-- WRITTEN TASK --
Reproduce the rows below word for word, starting at the line that contains "Where should I" and stopping after the line that contains "tap(727, 436)". Leave the pictures out.

-- MATERIAL --
--------------------
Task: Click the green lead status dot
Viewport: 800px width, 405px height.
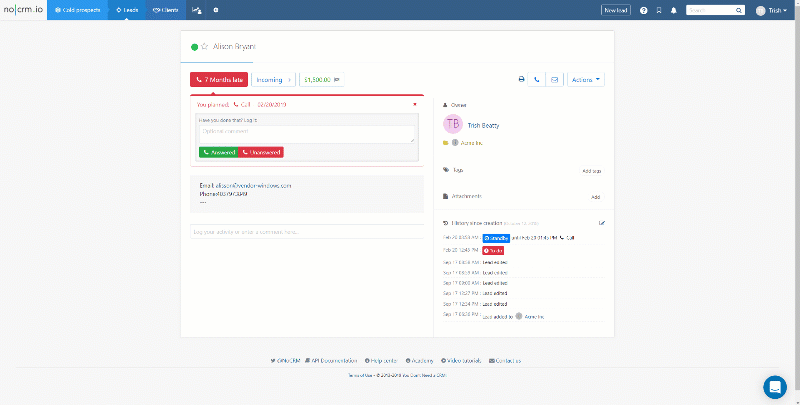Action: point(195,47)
--------------------
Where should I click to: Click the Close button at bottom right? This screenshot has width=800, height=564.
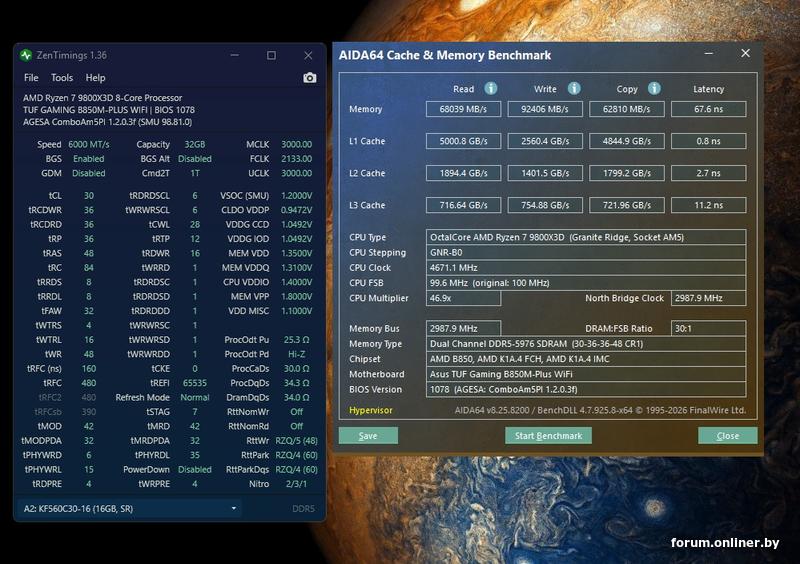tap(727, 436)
--------------------
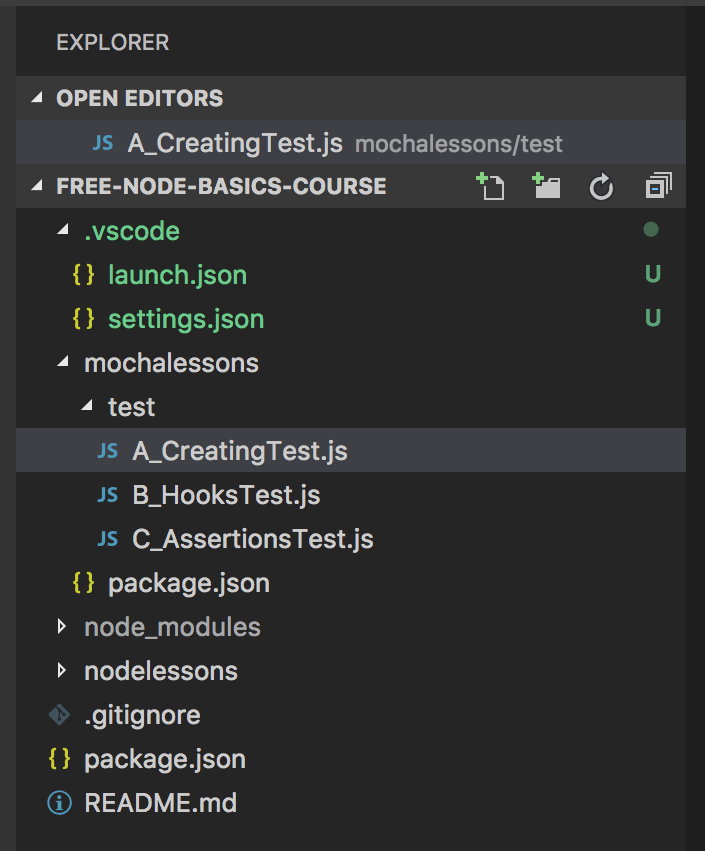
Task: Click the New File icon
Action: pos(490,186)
--------------------
-- TASK ANSWER --
Where should I click to: Click the Close button at bottom right? This screenshot has width=800, height=564.
tap(727, 436)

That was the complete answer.